Transport for London prepares to review temporary Streetspace schemes

Transport for London prepares to review temporary Streetspace schemes

Transport for London is to begin reviewing temporary changes to street designs it introduced in response to the pandemic with a view to deciding which will be dispensed with and which will be made permanent.

An email to Londoners who’ve signed up for consultations about the schemes, which began being introduced from May 2002 as part of the Mayor’s Streetspace programme, says TfL is now “considering what our next steps should be with each temporary scheme” as the 18-month Temporary Traffic Orders under which they were rapidly introduced approach their expiry dates.

The email, sent out by TfL’s strategic consultations department, says the review’s starting point will be “to review the various schemes we introduced last year to help pedestrians to safely social distance” including by examining “traffic flow changes, bus journey times, cycling data and the feedback we’ve received from the public and other stakeholders since last May”.

Stating that the changes “played their part in helping London’s communities cope with the effects of the coronavirus lockdowns,” the email says that as the city moves into recovery “it’s likely that some schemes may well have served their purpose and will no longer be required” whereas in other cases, “it may be beneficial to retain the temporary schemes”, perhaps with some changes “to help make them fit for the future”.

The email also asserts that in recovery “it will be more important than ever to support and encourage everyone who can to be more active,”  and says TfL remains “focussed on delivering the key aim of the Mayor’s Transport Strategy, to achieve a minimum 80 per cent of trips to be made on foot, by bike or by public transport by 2041.”

It links to a list of nearly 50 TfL schemes in boroughs ranging from Bromley, to Tower Hamlets to Kensington & Chelsea, many of them involving widening pavement space and providing special facilities for cycling. Feedback will be accepted until the end of the year, and the email says that in reviewing each temporary scheme, “we’ll bear in mind the latest guidance from the Department for Transport” which says it recognises that reviewing the schemes “may take time”.

GIVEN RECORDS:
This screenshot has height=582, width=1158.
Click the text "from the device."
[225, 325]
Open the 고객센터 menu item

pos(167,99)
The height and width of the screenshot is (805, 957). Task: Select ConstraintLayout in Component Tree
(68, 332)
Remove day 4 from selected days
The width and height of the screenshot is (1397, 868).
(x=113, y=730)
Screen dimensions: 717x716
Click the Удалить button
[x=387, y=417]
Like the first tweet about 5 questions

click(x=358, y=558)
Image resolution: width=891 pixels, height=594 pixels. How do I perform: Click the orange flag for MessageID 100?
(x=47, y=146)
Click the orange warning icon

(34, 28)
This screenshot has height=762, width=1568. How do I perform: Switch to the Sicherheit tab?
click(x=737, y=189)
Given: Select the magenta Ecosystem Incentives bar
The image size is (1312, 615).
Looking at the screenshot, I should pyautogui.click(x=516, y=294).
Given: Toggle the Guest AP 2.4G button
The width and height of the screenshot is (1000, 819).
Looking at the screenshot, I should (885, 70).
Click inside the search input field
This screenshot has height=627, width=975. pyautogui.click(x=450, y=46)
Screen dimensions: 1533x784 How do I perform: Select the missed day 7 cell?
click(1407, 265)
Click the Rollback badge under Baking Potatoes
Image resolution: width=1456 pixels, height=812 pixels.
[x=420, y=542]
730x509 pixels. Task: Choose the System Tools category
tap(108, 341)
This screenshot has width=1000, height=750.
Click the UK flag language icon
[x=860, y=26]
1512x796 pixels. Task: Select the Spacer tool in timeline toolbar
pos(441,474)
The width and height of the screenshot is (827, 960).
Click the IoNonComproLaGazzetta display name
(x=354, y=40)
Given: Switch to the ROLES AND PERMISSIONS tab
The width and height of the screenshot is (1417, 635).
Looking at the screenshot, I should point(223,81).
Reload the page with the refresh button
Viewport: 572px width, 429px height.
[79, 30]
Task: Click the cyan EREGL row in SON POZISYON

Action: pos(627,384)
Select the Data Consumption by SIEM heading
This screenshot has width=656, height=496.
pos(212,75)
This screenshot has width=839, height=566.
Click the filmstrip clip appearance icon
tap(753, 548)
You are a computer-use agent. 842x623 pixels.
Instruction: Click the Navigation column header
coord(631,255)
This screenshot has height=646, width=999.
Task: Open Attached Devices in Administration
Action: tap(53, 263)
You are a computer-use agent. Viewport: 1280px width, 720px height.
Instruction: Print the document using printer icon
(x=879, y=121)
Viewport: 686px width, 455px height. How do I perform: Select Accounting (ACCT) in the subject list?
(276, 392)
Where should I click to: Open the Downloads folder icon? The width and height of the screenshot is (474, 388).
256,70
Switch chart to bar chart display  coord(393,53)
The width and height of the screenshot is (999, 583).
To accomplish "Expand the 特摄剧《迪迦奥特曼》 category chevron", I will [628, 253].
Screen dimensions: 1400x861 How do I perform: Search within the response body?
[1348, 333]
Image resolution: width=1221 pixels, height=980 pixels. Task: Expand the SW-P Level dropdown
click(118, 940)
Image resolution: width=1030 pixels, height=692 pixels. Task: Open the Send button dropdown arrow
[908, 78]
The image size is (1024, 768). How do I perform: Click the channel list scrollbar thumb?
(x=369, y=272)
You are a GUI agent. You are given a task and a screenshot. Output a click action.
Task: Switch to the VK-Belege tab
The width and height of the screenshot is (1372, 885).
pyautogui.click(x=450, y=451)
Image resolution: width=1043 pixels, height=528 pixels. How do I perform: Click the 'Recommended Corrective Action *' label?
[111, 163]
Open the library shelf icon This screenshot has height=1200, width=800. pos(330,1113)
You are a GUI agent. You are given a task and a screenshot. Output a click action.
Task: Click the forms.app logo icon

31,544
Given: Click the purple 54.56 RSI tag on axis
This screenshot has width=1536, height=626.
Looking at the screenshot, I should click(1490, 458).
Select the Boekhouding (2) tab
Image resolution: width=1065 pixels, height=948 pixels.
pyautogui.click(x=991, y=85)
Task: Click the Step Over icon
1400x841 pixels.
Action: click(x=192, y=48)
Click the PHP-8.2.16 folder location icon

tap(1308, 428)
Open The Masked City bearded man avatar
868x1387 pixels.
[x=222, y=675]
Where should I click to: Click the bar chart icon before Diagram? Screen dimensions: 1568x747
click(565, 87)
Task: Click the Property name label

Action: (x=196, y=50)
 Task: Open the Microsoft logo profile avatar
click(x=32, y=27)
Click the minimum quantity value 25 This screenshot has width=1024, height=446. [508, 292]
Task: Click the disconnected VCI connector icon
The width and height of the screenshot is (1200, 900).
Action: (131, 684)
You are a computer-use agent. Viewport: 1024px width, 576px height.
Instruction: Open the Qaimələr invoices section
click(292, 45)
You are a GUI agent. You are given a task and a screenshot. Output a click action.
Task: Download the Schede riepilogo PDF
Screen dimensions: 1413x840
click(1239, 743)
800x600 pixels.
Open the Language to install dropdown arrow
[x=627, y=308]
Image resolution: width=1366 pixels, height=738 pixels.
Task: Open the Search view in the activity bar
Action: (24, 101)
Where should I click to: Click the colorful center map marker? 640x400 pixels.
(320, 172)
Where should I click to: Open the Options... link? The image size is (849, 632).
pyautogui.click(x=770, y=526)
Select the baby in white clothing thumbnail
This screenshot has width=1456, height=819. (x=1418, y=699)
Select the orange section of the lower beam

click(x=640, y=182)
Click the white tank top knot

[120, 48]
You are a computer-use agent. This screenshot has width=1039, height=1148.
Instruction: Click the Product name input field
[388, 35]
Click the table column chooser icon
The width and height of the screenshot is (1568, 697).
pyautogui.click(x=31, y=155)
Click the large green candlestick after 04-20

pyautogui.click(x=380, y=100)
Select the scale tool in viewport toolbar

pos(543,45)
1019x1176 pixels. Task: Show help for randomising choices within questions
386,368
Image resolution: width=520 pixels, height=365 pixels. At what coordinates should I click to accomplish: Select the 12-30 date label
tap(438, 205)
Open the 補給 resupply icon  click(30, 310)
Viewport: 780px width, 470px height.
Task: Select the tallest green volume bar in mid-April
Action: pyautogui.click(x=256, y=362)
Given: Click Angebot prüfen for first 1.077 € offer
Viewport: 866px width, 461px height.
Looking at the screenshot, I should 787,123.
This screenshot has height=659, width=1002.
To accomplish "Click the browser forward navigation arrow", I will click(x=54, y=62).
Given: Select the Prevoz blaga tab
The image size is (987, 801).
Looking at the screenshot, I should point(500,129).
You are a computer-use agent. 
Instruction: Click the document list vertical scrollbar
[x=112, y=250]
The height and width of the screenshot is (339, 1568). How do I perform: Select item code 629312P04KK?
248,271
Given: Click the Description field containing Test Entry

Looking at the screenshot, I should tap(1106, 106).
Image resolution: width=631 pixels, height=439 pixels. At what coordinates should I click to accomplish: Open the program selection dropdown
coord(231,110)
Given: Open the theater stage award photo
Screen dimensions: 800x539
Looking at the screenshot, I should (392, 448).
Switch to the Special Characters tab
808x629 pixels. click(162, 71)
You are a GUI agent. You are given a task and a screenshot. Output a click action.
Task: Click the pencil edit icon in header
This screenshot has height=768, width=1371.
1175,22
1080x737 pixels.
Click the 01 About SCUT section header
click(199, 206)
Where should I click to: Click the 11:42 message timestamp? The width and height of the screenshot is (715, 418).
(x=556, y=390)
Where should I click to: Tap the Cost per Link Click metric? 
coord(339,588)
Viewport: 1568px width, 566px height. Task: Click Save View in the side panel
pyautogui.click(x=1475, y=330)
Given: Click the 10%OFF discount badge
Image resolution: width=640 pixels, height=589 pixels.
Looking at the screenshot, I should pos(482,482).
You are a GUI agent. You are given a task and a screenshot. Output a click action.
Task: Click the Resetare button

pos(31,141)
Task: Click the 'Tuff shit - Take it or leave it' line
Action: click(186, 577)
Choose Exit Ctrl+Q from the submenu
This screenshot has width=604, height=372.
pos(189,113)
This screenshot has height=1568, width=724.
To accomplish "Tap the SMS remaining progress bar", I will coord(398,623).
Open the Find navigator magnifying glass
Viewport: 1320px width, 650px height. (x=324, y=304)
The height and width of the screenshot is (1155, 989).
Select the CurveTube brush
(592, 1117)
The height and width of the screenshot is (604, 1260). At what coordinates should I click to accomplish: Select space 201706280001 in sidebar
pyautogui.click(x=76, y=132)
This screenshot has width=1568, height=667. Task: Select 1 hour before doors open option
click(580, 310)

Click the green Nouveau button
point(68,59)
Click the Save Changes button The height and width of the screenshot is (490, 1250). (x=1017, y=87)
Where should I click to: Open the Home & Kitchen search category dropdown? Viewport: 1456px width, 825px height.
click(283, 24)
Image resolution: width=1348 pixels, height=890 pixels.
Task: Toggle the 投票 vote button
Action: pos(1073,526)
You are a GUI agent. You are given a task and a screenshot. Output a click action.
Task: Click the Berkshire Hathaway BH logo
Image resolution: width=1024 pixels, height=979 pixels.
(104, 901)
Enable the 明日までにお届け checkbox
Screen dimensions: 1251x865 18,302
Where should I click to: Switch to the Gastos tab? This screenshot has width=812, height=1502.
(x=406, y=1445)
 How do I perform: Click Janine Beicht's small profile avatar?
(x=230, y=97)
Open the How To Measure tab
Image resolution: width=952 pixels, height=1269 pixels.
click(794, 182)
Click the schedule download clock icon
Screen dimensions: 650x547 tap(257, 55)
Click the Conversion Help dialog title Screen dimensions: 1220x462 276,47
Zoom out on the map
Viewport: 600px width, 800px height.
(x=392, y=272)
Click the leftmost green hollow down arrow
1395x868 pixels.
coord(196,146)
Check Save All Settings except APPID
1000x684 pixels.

TASKS FOR THIS EXERCISE:
- 1) According to the Streetspace article, what minimum share of trips does the Mayor's Transport Strategy aim to have made on foot, by bike or by public transport by 2041?
- 2) Based on the Streetspace article, explain why TfL is reviewing its temporary schemes now.

EXERCISE RESPONSES:
- 1) A minimum of 80 per cent.

- 2) The 18-month Temporary Traffic Orders under which the schemes were rapidly introduced are approaching their expiry dates. TfL therefore has to decide which schemes to dispense with and which to make permanent. As the city moves into recovery, some schemes may have served their purpose, while others may be worth keeping, possibly with changes.